First off, I think we’ll continue to see an increase in adoption with regards to object storage and security-oriented features. Security will be nice to see so long as people remember that it is supplemental and separate from existing policies and infrastructure, not a replacement. In my opinion, as Veeam continues to rollout features, there’s spots where ties into your existing infrastructure make sense, such as a SOC/SIEM integration, and areas where it doesn’t, such as inline malware scanning and Secure Restore. If my AV in production did not catch a penetration, then why would I expect it to catch anything new in malware scans of the backups?

 

For object storage, it is a powerful technology, but I think it’s a bit ahead of the curve for many small businesses and MSPs, at least when it comes to utilizing it on-premises. I love the idea of the scalability, resiliency, and easy maintenance it affords, especially as a service provider. However, as you know pretty well, it doesn’t really work well at a small scale with implementations like Ceph or MinIO. Object First does a great job of letting people get their foot in the door, but for a smaller, budget-conscious business, it is already hard enough to convince executives and finance to invest in both a VBR and a hardened Linux repository running on older hardware, let alone a shiny, new system that might have more storage than the business actually needs at the time. I still see a lot of implementations where customers are using Windows and ReFS with Veeam. I don’t think it is going away any time soon, though v13 letting you run the VBR on Linux will definitely help.

 

I’m not entirely sure how the trend will evolve, but I think we’ll see AI continue to work its way in as well. Veeam has done a pretty good job integrating the chat assistant into 12.1 and 12.2. I imagine with time we’ll continue to see the model improve and become better at helping troubleshoot things like job errors and suggesting fixes. I also have a hunch we’ll see it leverage the Data Protection API and/or Veeam ONE at some point for intelligent diagnostics. Maybe as an evolution to existing reports, such as the suspicious file activity and capacity planning systems?

 

However, I don’t think the hardware is quite there yet to do this. I, and I’m sure many other people, would prefer for data like that to remain local, rather than talk to OpenAI/Azure. Heck, I’m in the process of building my own locally powered voice assistant for my home in part because of no longer wanting to send my data to Amazon (Alexa has also gotten extremely dumb in the last year or two IMO, but that is a whole separate discussion). Until we see a point where LLMs and other CUDA/ROCm powered workloads can run locally and perform well without investment into expensive hardware like datacenter-class GPUs, I think adoption will be small, even if the capability were to get baked into Veeam tomorrow. Things like the Ryzen AI series are a good starting point, but I’m sure it will take a few more generations for chip manufacturers to really get it figured out and cost effective.

 

I think there’s also a lot of room for optimization being left on the table, in part because some of it comes at the cost of VRAM usage. TensorRT is a great example of this. It’s an Nvidia library that can run on top of most CUDA-powered GPUs, including the GTX 1080 from what I’ve seen online. I’ve tinkered with it some, even going so far as to utilize it for OpenAI’s Whisper with speech-to-text processing. It seems to perform about 3-5x faster than native Python and C++ libraries using regular CUDA, at the cost of using close to 10x more VRAM. Anyone interested in learning some more can visit my GitHub repo here (https://github.com/JonahMMay/wyoming-whisper-trt). I have some quick benchmarks, a Docker container, and links to TensorRT to learn more.
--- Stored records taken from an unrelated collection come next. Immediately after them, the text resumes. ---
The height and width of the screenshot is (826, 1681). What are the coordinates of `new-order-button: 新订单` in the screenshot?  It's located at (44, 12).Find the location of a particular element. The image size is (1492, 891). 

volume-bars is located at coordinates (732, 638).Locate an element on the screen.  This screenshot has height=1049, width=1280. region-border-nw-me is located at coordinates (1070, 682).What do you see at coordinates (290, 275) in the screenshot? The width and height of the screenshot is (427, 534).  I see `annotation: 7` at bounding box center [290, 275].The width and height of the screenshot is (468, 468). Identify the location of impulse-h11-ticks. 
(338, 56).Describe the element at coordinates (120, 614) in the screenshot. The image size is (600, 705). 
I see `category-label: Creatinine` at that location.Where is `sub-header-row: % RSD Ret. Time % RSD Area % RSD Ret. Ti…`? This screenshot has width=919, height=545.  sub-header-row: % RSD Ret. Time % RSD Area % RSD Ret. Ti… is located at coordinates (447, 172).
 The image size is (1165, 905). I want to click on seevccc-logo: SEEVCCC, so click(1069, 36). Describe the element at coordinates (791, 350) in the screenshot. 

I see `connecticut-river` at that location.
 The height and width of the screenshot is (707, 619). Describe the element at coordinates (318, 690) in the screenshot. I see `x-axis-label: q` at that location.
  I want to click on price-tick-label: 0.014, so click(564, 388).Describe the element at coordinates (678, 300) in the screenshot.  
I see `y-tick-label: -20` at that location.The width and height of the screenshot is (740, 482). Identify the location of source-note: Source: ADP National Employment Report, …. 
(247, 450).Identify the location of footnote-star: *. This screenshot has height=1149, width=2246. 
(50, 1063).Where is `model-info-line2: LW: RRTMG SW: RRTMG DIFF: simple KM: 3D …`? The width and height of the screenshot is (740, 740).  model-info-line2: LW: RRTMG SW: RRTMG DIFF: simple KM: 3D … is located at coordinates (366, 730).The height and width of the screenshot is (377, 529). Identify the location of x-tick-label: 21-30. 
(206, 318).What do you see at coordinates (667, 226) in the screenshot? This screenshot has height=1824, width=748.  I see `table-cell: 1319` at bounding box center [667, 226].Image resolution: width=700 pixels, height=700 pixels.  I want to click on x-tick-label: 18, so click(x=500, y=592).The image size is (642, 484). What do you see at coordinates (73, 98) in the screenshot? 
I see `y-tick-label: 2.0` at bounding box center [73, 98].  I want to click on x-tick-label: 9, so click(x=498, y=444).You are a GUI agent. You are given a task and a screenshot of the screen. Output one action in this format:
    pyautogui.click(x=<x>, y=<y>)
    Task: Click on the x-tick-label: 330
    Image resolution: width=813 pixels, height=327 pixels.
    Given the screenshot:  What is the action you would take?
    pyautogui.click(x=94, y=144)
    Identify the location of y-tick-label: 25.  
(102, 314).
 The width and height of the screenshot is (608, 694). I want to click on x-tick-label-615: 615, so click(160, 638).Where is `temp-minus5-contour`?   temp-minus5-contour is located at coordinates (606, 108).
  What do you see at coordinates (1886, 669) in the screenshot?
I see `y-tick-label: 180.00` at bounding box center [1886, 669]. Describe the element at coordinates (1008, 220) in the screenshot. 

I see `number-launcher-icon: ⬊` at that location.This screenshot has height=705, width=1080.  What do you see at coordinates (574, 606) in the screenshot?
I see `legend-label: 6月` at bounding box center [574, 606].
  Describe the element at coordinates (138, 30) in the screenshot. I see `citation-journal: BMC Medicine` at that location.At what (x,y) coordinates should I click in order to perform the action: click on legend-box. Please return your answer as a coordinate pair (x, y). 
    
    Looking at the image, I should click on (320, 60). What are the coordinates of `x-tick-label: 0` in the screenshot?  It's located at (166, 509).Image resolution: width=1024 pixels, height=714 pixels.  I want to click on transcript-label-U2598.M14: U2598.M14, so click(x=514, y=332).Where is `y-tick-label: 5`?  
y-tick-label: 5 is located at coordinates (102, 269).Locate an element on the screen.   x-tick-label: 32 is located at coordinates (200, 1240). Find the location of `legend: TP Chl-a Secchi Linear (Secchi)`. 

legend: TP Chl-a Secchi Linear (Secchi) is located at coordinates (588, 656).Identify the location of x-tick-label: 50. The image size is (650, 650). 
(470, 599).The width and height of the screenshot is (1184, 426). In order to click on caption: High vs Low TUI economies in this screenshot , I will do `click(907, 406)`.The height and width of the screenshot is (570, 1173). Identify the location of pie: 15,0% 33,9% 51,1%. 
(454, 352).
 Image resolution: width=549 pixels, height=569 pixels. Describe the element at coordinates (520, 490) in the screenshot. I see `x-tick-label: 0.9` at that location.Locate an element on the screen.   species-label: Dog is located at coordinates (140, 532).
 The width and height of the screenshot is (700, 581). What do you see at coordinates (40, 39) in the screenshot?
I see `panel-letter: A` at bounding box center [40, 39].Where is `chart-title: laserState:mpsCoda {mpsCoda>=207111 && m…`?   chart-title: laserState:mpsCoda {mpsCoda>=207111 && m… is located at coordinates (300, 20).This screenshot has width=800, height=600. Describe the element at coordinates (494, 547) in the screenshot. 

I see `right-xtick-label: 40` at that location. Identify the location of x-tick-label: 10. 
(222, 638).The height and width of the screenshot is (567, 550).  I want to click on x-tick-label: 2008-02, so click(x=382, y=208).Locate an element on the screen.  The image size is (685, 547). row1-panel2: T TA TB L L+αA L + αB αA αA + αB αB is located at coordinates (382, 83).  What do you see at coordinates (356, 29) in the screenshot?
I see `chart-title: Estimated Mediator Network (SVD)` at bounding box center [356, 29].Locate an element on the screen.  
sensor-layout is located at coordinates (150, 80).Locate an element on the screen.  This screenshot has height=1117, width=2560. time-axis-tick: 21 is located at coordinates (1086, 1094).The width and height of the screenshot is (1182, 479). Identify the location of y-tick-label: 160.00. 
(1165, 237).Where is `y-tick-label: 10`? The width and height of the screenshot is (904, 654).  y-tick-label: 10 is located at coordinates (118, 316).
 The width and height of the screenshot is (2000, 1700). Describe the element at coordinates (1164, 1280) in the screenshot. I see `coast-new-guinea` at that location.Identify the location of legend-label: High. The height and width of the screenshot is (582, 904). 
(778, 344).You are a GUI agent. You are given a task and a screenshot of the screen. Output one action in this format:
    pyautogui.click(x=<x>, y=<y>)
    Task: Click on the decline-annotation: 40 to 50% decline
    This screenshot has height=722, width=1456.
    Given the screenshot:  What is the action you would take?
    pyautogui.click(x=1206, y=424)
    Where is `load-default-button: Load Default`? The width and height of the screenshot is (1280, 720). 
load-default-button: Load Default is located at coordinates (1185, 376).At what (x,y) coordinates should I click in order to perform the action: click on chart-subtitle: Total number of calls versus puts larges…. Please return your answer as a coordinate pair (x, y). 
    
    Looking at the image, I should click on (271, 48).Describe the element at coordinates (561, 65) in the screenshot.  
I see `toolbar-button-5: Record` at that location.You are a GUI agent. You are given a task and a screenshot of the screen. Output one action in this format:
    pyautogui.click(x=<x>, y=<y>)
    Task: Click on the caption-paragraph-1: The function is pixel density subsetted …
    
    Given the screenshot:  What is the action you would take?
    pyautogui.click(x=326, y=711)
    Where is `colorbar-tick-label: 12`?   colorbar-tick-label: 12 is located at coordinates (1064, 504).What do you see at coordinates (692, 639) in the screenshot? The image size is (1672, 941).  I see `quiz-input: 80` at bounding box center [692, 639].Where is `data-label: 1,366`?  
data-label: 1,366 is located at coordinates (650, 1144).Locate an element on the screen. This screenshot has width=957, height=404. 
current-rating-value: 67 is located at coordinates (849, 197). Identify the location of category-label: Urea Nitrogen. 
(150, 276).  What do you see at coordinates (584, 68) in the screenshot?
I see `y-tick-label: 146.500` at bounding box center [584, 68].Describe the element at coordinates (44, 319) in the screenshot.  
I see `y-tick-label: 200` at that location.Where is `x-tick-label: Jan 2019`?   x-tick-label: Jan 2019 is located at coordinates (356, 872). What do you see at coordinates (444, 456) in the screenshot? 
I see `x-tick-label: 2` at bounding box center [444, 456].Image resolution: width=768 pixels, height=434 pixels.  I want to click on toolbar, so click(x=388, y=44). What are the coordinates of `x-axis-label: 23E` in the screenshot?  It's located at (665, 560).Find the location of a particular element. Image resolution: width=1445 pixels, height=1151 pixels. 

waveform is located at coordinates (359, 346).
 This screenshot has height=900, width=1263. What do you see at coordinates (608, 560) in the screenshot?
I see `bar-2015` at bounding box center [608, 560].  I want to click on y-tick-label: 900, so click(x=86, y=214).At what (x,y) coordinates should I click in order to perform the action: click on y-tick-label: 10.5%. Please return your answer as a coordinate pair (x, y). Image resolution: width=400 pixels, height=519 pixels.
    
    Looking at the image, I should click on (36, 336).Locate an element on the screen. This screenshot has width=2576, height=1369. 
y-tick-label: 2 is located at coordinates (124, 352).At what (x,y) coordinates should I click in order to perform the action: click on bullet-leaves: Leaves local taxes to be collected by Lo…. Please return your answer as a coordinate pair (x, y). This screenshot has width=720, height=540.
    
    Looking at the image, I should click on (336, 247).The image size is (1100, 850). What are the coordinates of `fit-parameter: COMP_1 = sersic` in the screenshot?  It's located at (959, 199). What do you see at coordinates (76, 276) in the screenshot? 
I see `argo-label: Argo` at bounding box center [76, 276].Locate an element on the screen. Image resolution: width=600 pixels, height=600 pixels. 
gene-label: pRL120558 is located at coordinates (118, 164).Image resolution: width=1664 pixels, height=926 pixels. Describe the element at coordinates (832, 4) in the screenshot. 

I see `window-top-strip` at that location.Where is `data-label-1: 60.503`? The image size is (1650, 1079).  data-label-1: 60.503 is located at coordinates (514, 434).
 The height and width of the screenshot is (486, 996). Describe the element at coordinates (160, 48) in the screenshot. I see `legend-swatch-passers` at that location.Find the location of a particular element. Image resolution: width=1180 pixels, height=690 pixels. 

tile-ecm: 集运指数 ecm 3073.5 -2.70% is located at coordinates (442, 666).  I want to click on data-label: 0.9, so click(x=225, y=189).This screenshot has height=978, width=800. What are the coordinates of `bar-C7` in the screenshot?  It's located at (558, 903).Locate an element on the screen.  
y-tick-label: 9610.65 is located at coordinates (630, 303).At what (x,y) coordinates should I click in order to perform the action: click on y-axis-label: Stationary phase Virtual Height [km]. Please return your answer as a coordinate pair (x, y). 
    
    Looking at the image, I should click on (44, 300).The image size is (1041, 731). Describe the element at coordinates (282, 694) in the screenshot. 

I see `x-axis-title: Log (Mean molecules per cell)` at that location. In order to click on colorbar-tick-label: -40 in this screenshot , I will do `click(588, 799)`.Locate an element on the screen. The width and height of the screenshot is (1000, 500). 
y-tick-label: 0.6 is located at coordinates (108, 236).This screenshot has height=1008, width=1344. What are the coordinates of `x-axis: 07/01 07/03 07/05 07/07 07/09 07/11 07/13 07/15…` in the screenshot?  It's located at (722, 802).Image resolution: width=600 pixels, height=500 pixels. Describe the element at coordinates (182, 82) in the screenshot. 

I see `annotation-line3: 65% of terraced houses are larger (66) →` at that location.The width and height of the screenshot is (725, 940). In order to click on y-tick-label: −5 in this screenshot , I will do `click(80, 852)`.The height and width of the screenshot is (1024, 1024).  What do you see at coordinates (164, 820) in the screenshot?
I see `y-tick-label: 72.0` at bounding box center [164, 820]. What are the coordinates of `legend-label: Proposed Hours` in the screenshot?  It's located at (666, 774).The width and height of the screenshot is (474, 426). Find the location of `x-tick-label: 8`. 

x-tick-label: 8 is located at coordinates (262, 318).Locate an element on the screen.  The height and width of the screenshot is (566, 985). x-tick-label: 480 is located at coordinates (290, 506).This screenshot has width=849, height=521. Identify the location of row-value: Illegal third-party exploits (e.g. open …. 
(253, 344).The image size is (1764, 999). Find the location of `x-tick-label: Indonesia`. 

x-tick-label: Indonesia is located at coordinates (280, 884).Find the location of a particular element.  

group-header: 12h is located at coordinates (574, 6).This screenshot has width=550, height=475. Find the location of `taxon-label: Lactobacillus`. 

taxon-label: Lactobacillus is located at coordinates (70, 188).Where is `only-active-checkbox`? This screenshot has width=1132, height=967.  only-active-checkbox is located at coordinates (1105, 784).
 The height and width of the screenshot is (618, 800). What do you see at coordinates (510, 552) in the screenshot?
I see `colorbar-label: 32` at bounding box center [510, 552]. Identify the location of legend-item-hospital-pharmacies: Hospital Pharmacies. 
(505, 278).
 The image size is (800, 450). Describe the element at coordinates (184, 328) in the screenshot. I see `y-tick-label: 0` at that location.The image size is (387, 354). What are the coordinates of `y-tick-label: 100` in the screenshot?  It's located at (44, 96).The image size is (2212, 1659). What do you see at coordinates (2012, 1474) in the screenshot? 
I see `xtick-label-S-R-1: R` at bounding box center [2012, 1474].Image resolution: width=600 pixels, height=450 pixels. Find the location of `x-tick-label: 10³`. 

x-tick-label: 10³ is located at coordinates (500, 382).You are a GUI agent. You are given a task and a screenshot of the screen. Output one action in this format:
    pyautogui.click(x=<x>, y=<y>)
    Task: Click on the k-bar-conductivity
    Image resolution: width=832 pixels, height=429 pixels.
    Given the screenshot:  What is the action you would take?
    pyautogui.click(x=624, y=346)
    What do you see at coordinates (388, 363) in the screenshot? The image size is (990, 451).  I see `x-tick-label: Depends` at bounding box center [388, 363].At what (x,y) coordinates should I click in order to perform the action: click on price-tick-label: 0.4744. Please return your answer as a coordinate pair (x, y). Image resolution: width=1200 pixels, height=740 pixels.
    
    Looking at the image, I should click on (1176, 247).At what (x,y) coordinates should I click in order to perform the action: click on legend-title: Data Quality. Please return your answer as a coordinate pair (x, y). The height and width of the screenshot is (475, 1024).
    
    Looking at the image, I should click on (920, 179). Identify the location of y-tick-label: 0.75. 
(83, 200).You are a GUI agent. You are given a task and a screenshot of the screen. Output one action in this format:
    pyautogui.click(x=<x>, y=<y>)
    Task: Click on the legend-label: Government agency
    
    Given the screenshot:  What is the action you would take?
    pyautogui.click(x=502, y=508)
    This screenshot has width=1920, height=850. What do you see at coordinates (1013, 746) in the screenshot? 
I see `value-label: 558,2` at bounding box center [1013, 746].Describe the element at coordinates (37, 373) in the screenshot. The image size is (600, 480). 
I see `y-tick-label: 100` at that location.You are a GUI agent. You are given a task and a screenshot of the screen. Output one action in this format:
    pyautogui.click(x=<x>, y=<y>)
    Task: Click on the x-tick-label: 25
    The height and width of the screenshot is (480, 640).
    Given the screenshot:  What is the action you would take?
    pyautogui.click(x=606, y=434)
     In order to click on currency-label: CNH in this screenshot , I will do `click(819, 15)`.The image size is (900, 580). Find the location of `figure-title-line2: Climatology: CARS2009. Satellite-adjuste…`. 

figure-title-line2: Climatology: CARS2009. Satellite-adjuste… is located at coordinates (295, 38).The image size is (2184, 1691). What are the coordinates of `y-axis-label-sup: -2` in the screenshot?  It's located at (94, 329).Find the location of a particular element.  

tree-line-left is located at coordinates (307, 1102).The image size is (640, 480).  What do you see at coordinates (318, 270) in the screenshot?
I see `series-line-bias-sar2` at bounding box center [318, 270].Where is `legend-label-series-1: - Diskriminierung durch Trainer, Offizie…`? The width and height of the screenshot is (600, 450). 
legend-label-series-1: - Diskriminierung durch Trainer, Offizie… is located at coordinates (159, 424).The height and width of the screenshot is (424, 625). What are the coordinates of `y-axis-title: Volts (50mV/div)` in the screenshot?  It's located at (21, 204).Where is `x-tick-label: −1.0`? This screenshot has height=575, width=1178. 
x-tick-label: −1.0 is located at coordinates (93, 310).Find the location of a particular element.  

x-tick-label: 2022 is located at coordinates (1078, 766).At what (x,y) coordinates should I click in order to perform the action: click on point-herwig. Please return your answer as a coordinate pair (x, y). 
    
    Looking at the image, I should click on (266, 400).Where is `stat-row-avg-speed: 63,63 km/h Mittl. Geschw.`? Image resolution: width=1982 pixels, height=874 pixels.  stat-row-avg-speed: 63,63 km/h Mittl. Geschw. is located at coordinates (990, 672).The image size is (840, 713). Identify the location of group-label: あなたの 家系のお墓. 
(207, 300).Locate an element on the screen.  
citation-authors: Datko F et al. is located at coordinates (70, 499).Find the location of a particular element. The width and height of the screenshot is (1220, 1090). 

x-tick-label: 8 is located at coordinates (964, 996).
It isn’t anything fancy, just an attempt to combine multiple other GitHub projects out there to lower processing time.

 

Thank You Jonah!

 

 

 

Another great interview with Jonah.  👍🏼

Love reading these when they are posted.


Another great interview with Jonah.  👍🏼

Love reading these when they are posted.

Fastest commenter in the west over here. You may have read this all before I did, and Geoff sent me the link the instant he posted it!